As an avid e-book reader, I revel in the fact that I can read the word-for-word text of a paperback novel in a portable, electronic way. That’s the beauty of it, isn’t it? But what if the text of the novel you’re reading were not word-for-word the original?

That’s what happened to this person, who came across some manipulations when reading Leo Tolstoy’s War and Peace. Turns out his Nook had been Nookd. When reading the classic novel on his Barnes and Noble Nook — the same e-reader that myself and millions of others use — he found the the word “Kindled” had been changed to “Nookd” every time it was used. The capitalization and odd/incorrect spelling makes it a dead giveaway that something unusual was going on. After checking an original print copy of the book to make sure he wasn’t losing his mind, he learned that it was in fact changed.

This raises an important question: how often are our books being manipulated by reading them on electronic devices? Was this just a one-off case? Was it a glitch? Or are publishers playing tricks on us and doing this far more often than we think?
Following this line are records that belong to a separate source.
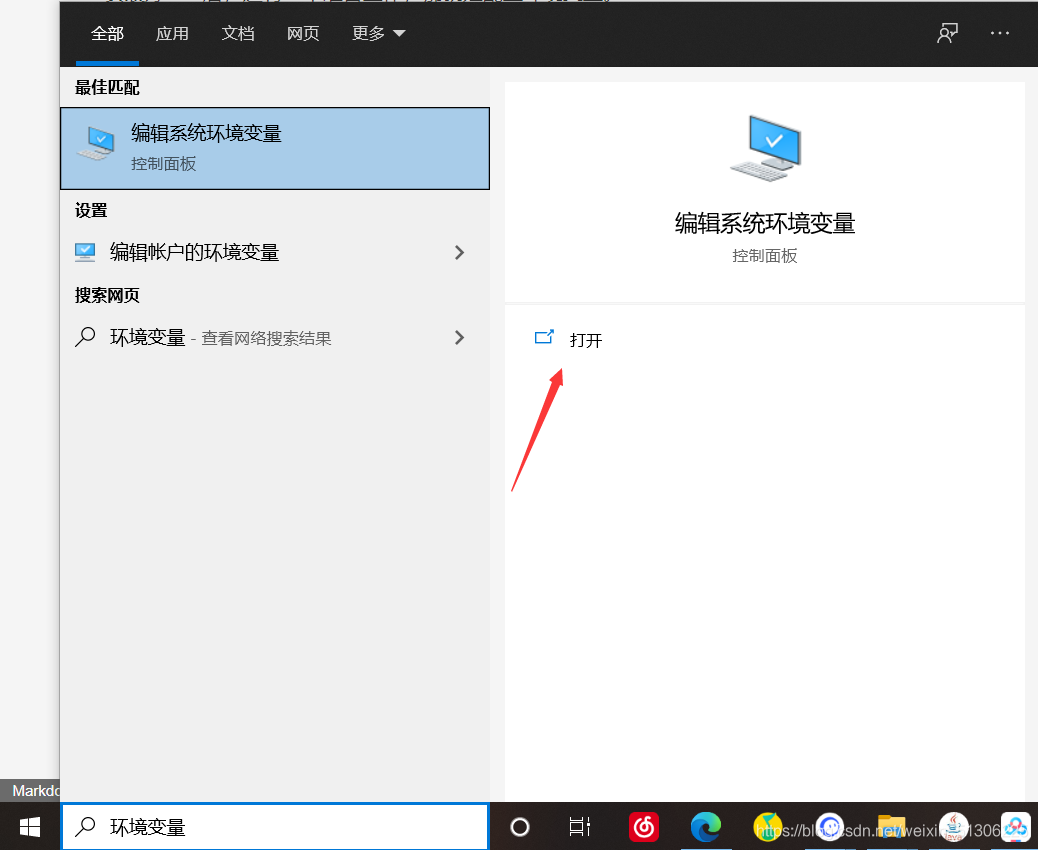Click 打开 to open environment variables
Image resolution: width=1038 pixels, height=850 pixels.
[x=585, y=340]
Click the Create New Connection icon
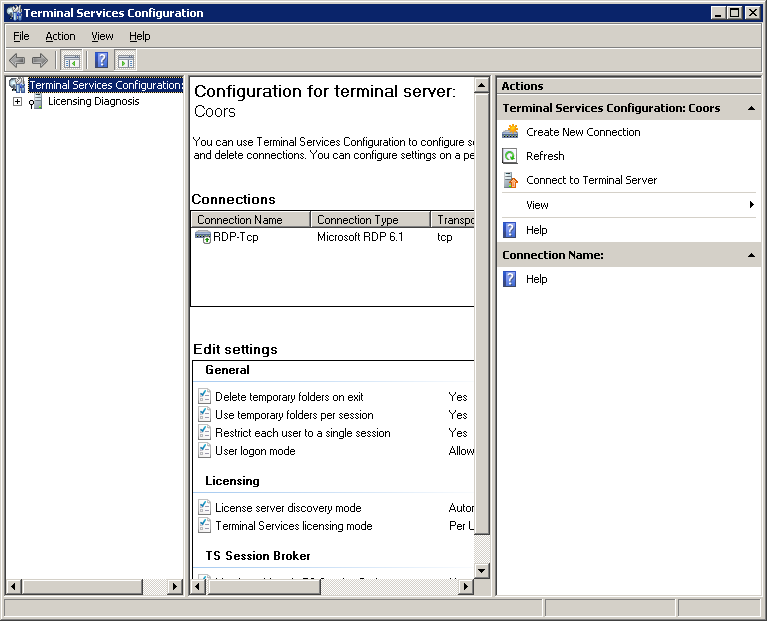 coord(510,132)
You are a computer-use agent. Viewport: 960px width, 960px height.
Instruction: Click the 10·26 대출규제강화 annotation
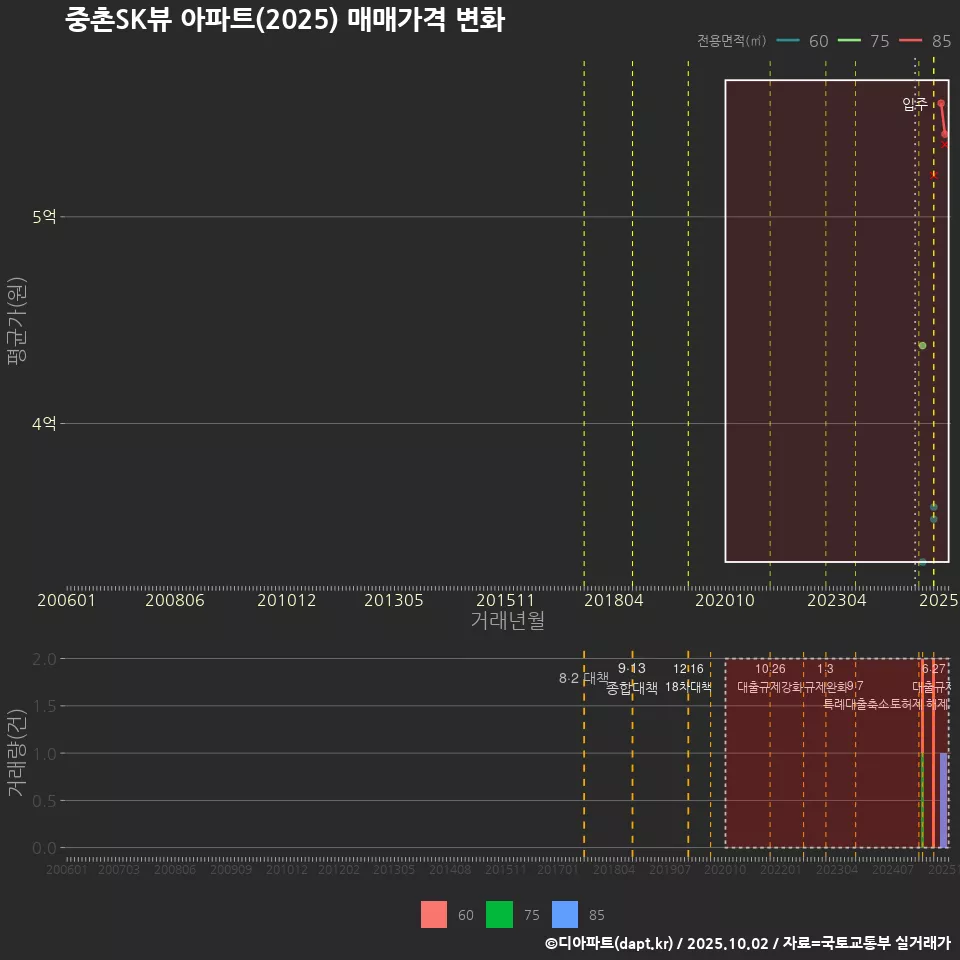[x=770, y=678]
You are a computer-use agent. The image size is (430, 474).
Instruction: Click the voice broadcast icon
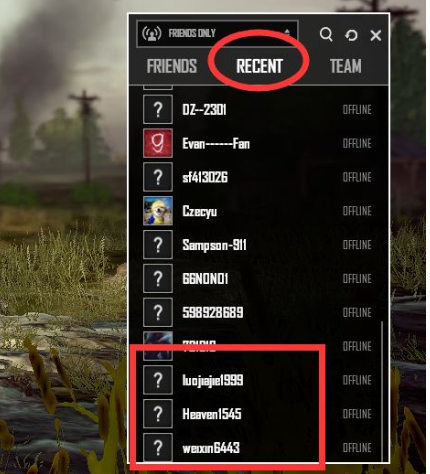pyautogui.click(x=152, y=33)
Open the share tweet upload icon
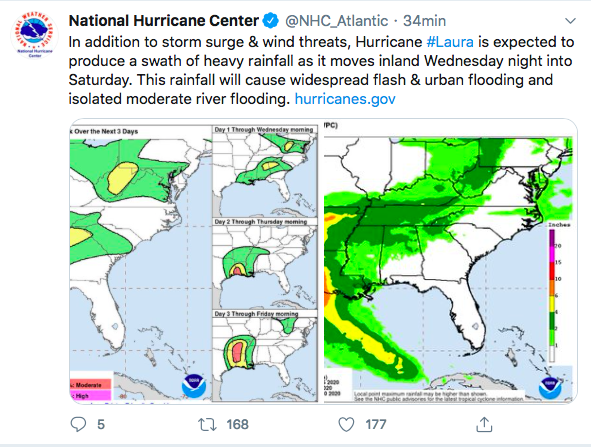The width and height of the screenshot is (591, 447). 484,424
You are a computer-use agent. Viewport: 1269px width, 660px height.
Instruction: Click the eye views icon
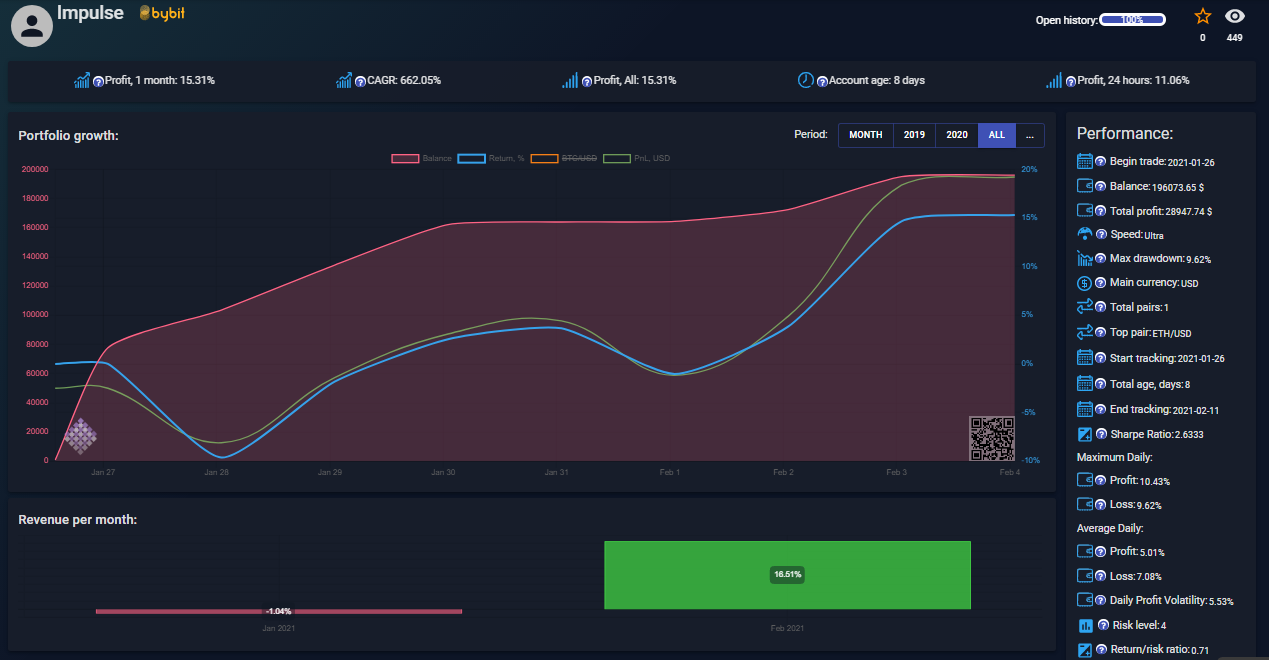coord(1235,16)
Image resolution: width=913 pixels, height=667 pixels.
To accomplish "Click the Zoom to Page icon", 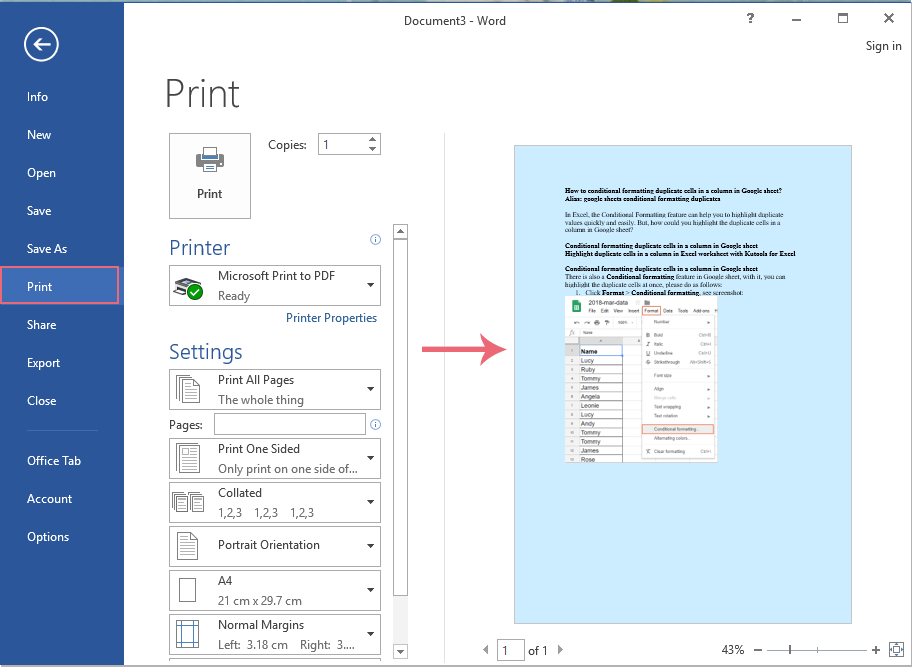I will click(896, 650).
And was this a direct attack on Amazon’s Kindle?

According to Huffington Post, Superior Formatting Publishing, who formatted the novel for the Nook, admitted there was an error when converting the e-book version for the Kindle to the version for the Nook, as Britney Fitzgerald explains.

From Superior’s explanation:

This happened because all of our titles were originally published on the Amazon Kindle platform first, and the titles formerly had a small paragraph of text describing our works at the beginning of the book. This paragraph had the word Kindle in it several times. When Barnes and Noble released their publishing platform we were obviously excited to offer our books there as well. A Find and Replace was done on the introductory paragraph to replace the word Kindle with Nook (along with some other formatting modifications specific to the Nook editions). On this particular title there was obviously a mistake in which the process was carried out on the entire work, instead of just the intro text.

The error has since been fixed. This slightly hysterical, but mostly ludicrous mistake blows my mind. What do you guys think?